Required action:
With the pictures left out, repeat every entry that follows exactly.

Extracted data entries
=== Section Start ===

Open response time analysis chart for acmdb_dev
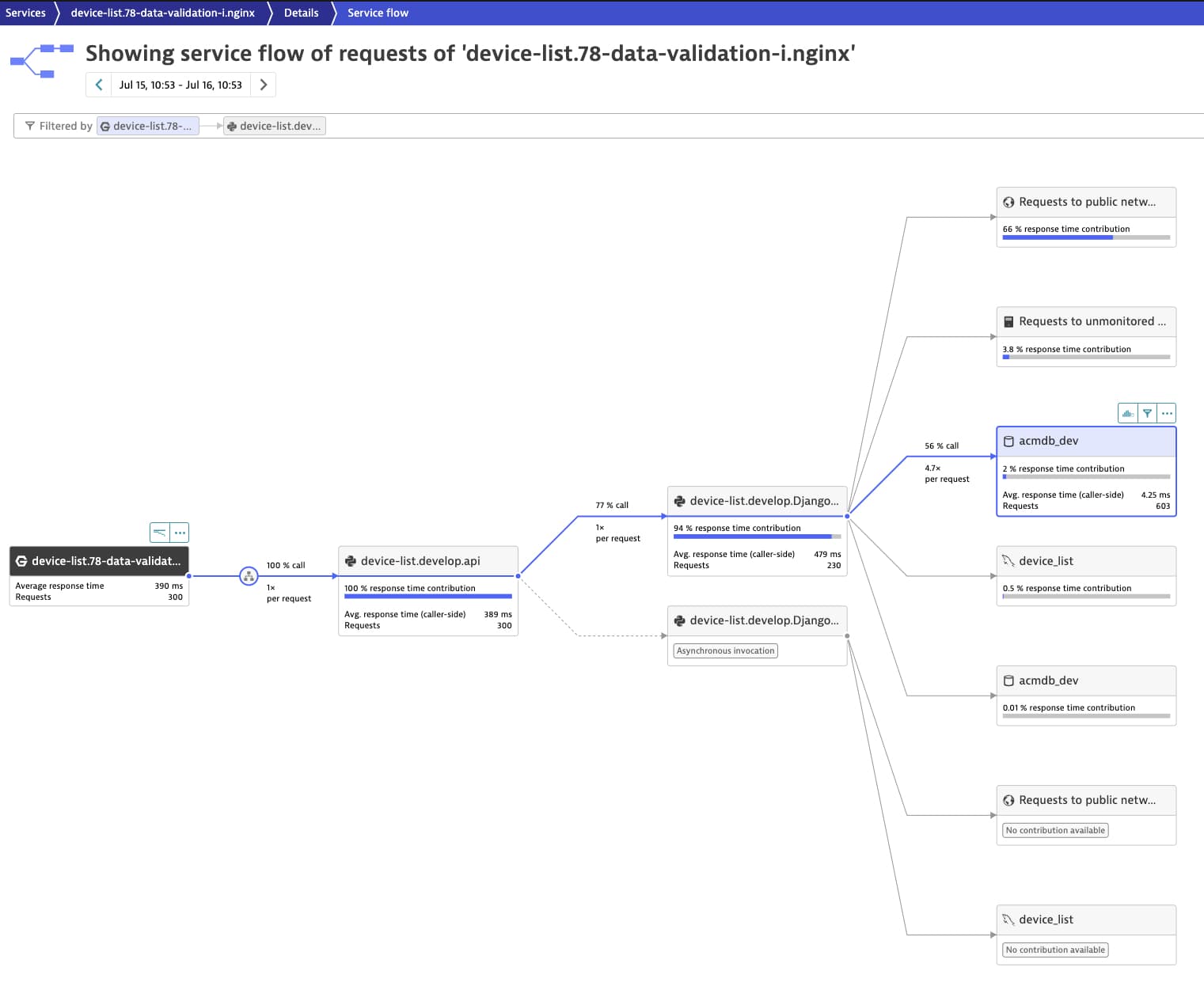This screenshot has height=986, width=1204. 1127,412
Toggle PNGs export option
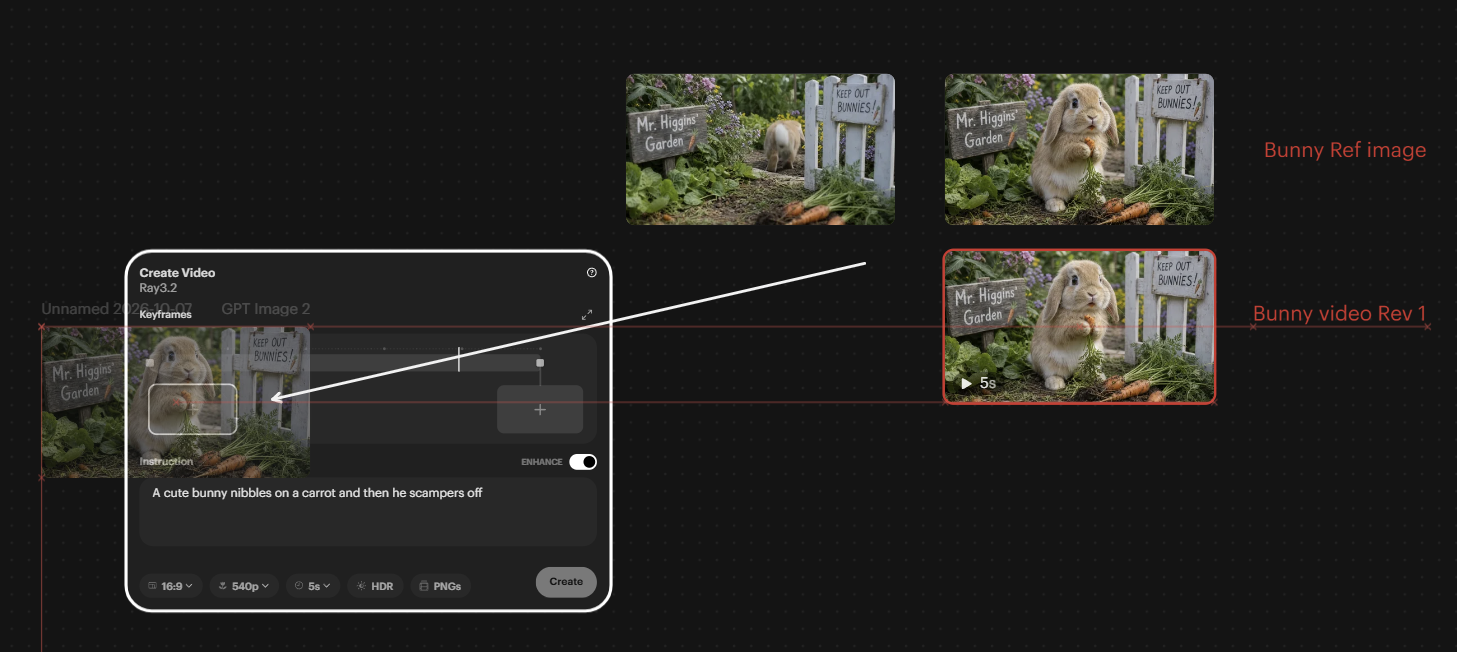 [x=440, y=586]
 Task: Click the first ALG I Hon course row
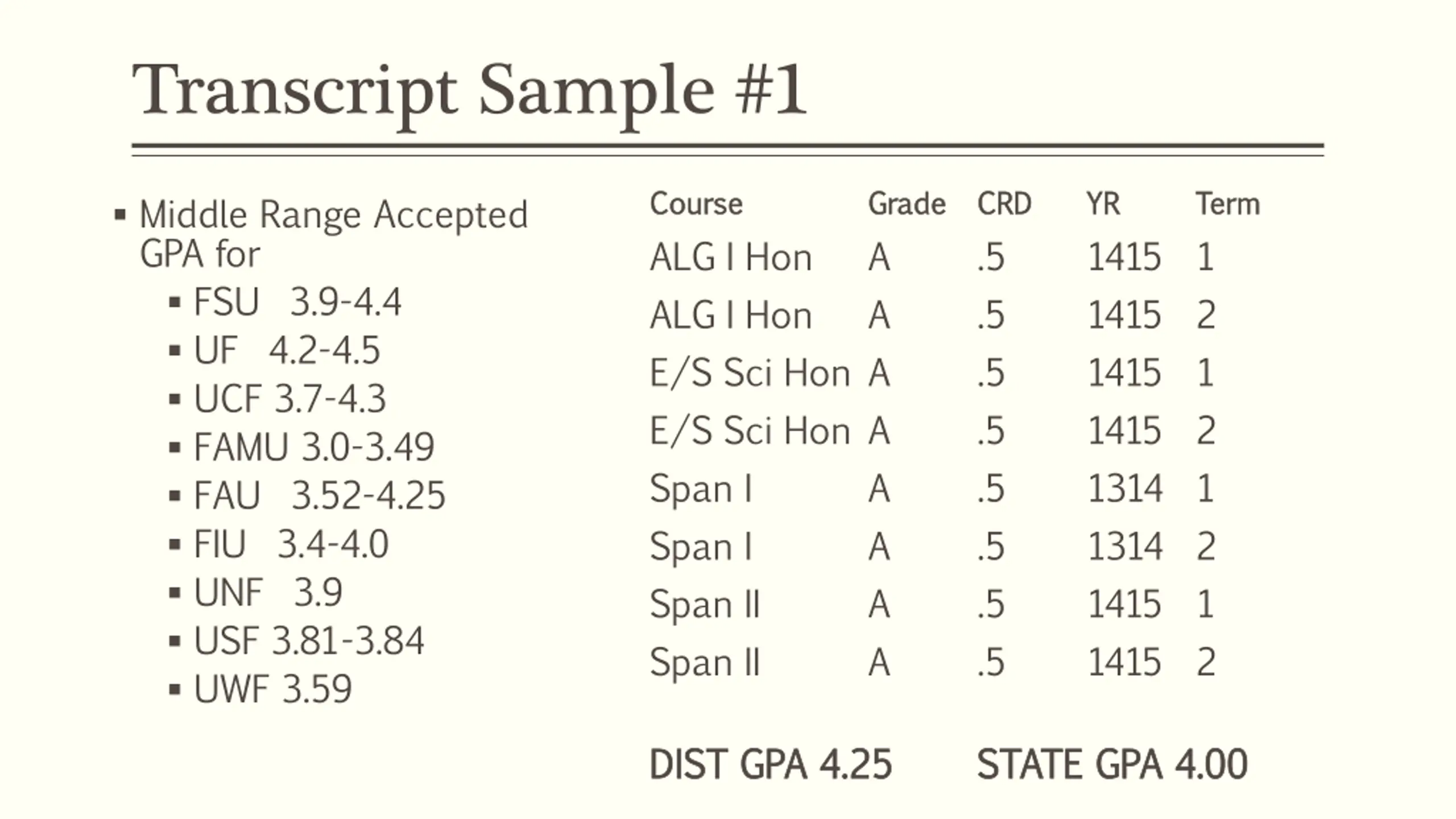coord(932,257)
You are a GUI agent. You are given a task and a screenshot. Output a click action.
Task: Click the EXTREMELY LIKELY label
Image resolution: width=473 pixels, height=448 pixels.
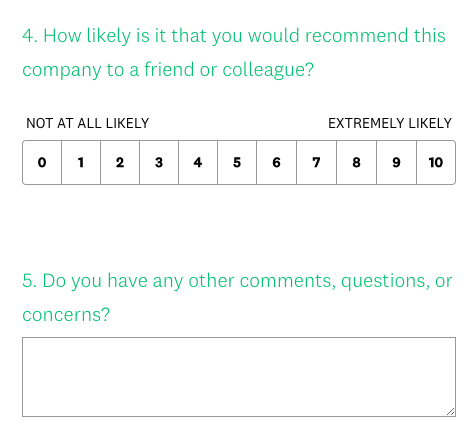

=== Section End ===

The answer:
Open response time analysis chart for acmdb_dev
This screenshot has height=986, width=1204. 1127,412
Toggle PNGs export option
 [x=440, y=586]
 Task: Click the first ALG I Hon course row
coord(932,257)
You are a GUI agent. You are given a task and a screenshot. Output a click action.
Task: Click the EXTREMELY LIKELY label
Image resolution: width=473 pixels, height=448 pixels.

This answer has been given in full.